Une chose est certaine : à aucun moment on ne quitte le décor des appartements parisiens chics, des villas d’architecte de grand luxe, des voiliers anciens, des plateaux de tournage. On remarque également les traces omniprésentes de tous les avatars de la gauche bourgeoise dont on sait aujourd’hui qu’elle est essentiellement bourgeoise et qu’elle fut accessoirement de gauche : individualisme forcené aux relents d’existentialisme germanopratin, ou encore le « jouissez sans entraves » de ceux qui se firent connaître comme gauchistes soixante-huitards avant de se convertir en masse au néo-conservatisme et/ou à l’ultra-libéralisme.

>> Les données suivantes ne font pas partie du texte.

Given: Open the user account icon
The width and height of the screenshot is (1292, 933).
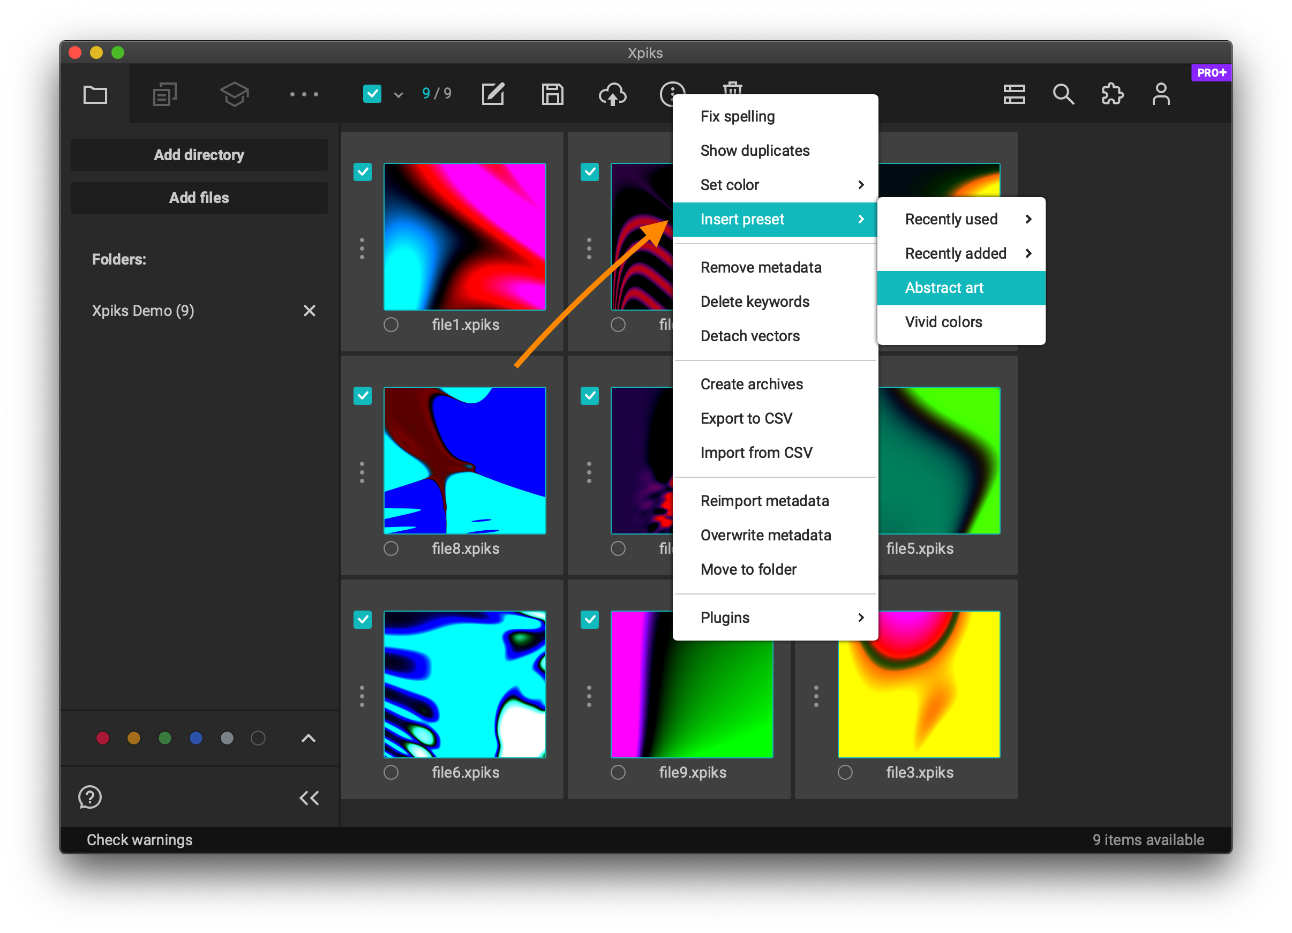Looking at the screenshot, I should (x=1160, y=94).
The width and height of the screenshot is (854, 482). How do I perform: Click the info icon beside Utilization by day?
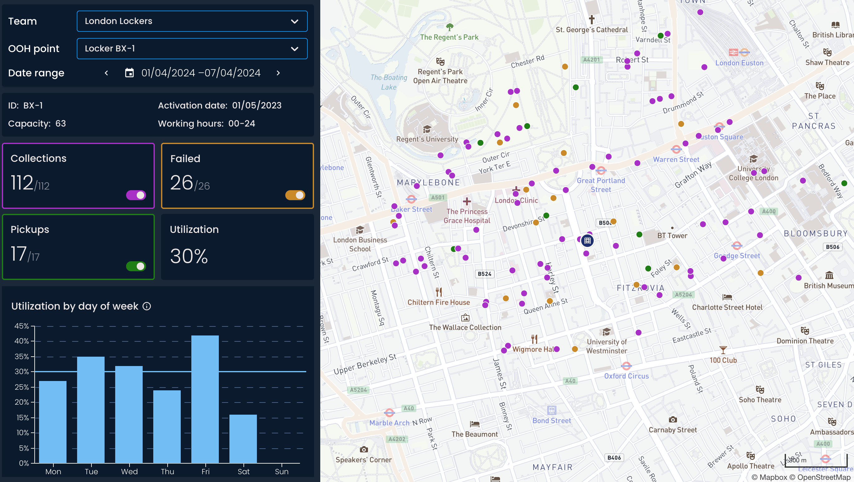click(x=147, y=306)
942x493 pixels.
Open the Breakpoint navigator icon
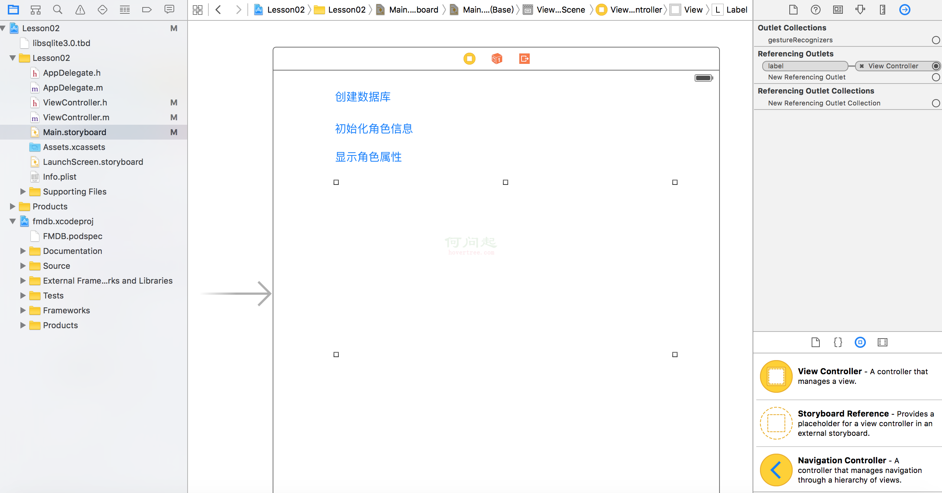pos(147,10)
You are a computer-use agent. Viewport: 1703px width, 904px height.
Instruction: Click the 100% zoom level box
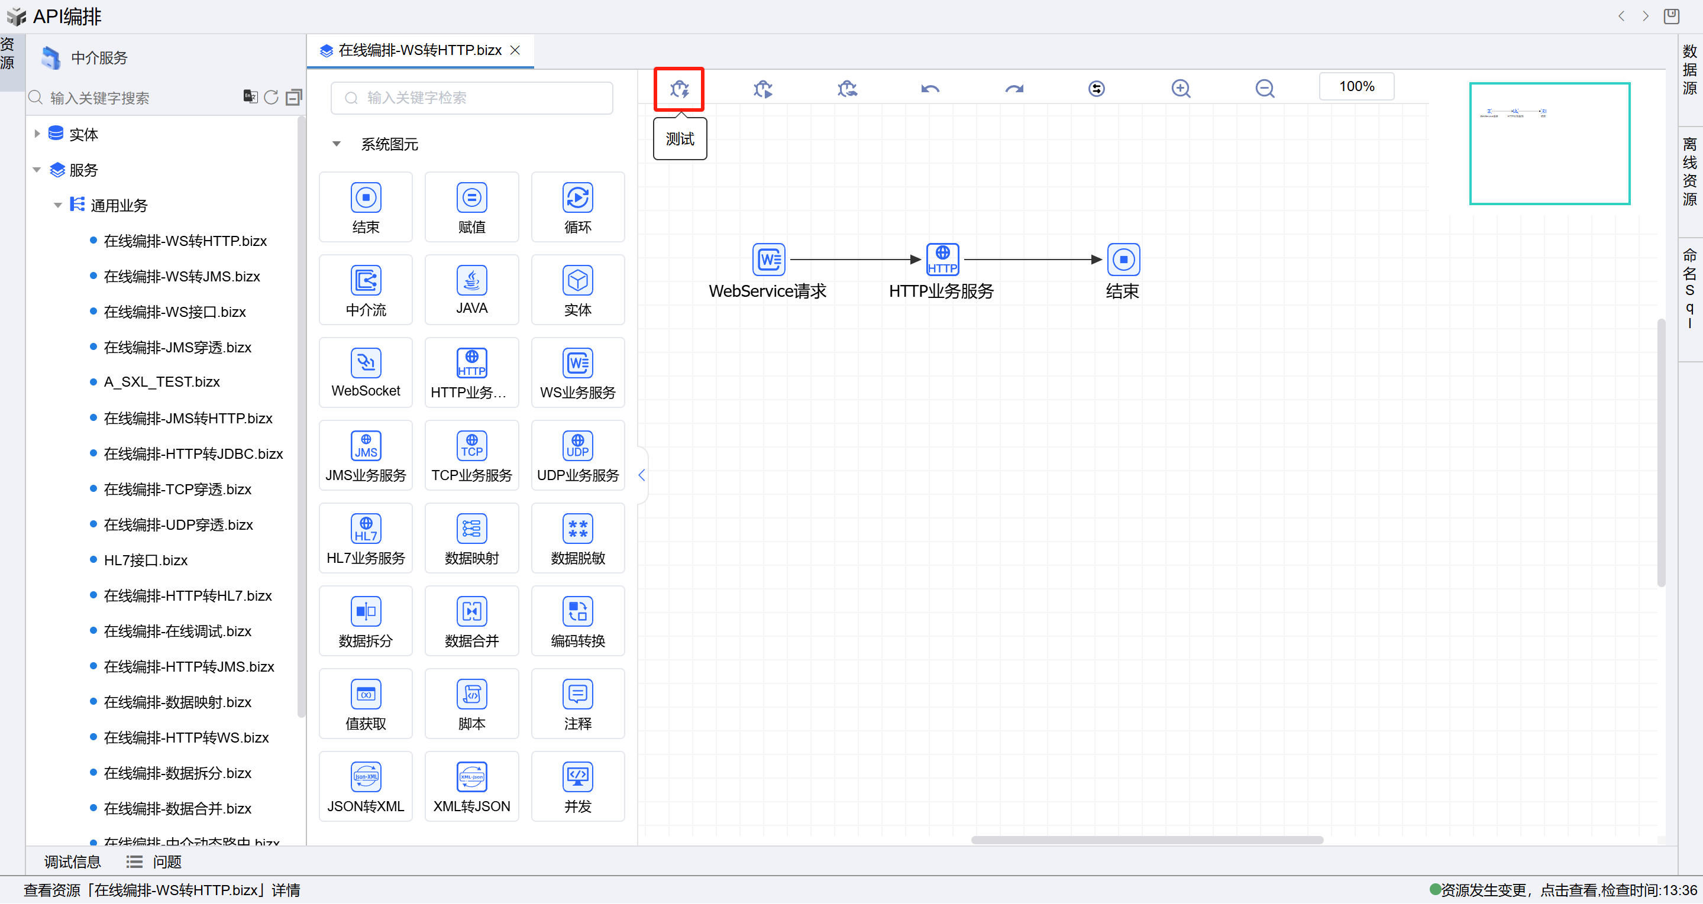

On s’étonne également de quelques manifestations inattendues de mépris de classe qui s’articulent curieusement sur un féminisme politiquement correct de rigueur. Je n’ai pas le souvenir qu’on nous informe à quoi le mari falot, qui est pourtant le seul à soulever la question de la responsabilité de la psychanalyste vis-à-vis de ses patients, emploie son temps. Pire, le vieux schéma phallocratique est reconduit en inversant les rôles : le jeune amant beau gosse est un objet sexuel de la psychanalyste se disant écrivaine qui lui fait délicatement savoir au début du film qu’il ne l’a jamais intéressée (ou ai-je mal entendu ?). On attendra la fin du film, dans une rallonge qui vient comme un cheveu sur la soupe, alors qu’on s’apprêtait à voir défiler le générique, un « dix mois plus tard » qui résonne plus tôt comme un « dix ans plus tard », pour apprendre que le beau gosse n’est qu’un prof de lycée. On se rencontre par hasard grâce à la barbe à papa des enfants, et qu’est-ce que tu deviens, et salut à la prochaine on ne sait jamais.
Enfin, il est extrêmement significatif que le film n’accorde aucune importance à l’imposture manifeste de la psychanalyste en tant qu’écrivaine qui n’a rien à écrire et se saisit, en violation de toute règle déontologique, des confidences d’une patiente qu’elle enregistre à son insu et dont elle retranscrit littéralement les propos. Comme si la différence entre être écrivain et paraître écrivain, se dire écrivain, n’avait aucune importance. Bref, évitez-vous ce navet, consacrez plutôt ces deux heures à (re)lire « la société du spectacle » (comment l’être se dégrade en avoir, puis l’avoir en paraître), ou encore « la fabrique des imposteurs » de Roland Gori.